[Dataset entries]
▼
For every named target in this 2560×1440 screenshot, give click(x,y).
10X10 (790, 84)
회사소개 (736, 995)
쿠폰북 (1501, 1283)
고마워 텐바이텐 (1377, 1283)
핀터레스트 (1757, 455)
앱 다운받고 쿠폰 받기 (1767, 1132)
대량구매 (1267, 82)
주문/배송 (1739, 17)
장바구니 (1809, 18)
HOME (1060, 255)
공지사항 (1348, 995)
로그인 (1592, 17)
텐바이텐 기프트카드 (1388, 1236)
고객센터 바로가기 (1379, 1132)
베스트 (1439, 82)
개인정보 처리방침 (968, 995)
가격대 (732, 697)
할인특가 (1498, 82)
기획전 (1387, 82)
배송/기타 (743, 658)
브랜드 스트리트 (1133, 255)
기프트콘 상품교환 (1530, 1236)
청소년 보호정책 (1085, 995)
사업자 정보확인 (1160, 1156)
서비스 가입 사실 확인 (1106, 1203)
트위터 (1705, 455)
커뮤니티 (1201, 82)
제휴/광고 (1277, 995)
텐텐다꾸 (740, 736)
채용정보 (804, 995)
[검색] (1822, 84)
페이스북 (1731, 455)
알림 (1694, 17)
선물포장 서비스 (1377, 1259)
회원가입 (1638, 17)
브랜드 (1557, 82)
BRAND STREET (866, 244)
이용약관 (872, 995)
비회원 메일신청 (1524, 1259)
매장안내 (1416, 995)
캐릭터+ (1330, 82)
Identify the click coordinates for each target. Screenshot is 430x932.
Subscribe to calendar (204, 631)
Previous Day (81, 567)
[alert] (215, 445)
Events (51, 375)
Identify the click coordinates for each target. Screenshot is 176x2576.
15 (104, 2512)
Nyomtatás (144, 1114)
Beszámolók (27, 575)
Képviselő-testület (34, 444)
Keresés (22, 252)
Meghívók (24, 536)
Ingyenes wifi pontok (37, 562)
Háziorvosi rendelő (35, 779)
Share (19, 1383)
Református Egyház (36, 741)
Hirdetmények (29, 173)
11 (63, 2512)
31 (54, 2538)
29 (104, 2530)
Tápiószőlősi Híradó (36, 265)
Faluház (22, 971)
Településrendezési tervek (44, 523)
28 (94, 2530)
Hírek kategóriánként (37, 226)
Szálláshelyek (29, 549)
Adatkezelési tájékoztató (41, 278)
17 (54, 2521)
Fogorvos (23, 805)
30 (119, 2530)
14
▲
Could you print all of the entries again exactly as they stand?

### ANSWER FOR THIS EXERCISE
For every named target in this 2560×1440 screenshot, give click(x,y).
10X10 (790, 84)
회사소개 (736, 995)
쿠폰북 (1501, 1283)
고마워 텐바이텐 (1377, 1283)
핀터레스트 (1757, 455)
앱 다운받고 쿠폰 받기 (1767, 1132)
대량구매 (1267, 82)
주문/배송 (1739, 17)
장바구니 (1809, 18)
HOME (1060, 255)
공지사항 (1348, 995)
로그인 (1592, 17)
텐바이텐 기프트카드 (1388, 1236)
고객센터 바로가기 (1379, 1132)
베스트 (1439, 82)
개인정보 처리방침 (968, 995)
가격대 (732, 697)
할인특가 (1498, 82)
기획전 (1387, 82)
배송/기타 (743, 658)
브랜드 스트리트 (1133, 255)
기프트콘 상품교환 (1530, 1236)
청소년 보호정책 (1085, 995)
사업자 정보확인 (1160, 1156)
서비스 가입 사실 확인 (1106, 1203)
트위터 (1705, 455)
커뮤니티 (1201, 82)
제휴/광고 (1277, 995)
텐텐다꾸 (740, 736)
채용정보 (804, 995)
[검색] (1822, 84)
페이스북 (1731, 455)
알림 (1694, 17)
선물포장 서비스 (1377, 1259)
회원가입 (1638, 17)
브랜드 (1557, 82)
BRAND STREET (866, 244)
이용약관 (872, 995)
비회원 메일신청 (1524, 1259)
매장안내 (1416, 995)
캐릭터+ (1330, 82)
Identify the click coordinates for each target. Screenshot is 430x932.
Subscribe to calendar (204, 631)
Previous Day (81, 567)
[alert] (215, 445)
Events (51, 375)
Identify the click coordinates for each target. Screenshot is 176x2576.
15 (104, 2512)
Nyomtatás (144, 1114)
Beszámolók (27, 575)
Képviselő-testület (34, 444)
Keresés (22, 252)
Meghívók (24, 536)
Ingyenes wifi pontok (37, 562)
Háziorvosi rendelő (35, 779)
Share (19, 1383)
Református Egyház (36, 741)
Hirdetmények (29, 173)
11 (63, 2512)
31 (54, 2538)
29 (104, 2530)
Tápiószőlősi Híradó (36, 265)
Faluház (22, 971)
Településrendezési tervek (44, 523)
28 (94, 2530)
Hírek kategóriánként (37, 226)
Szálláshelyek (29, 549)
Adatkezelési tájékoztató (41, 278)
17 (54, 2521)
Fogorvos (23, 805)
30 (119, 2530)
14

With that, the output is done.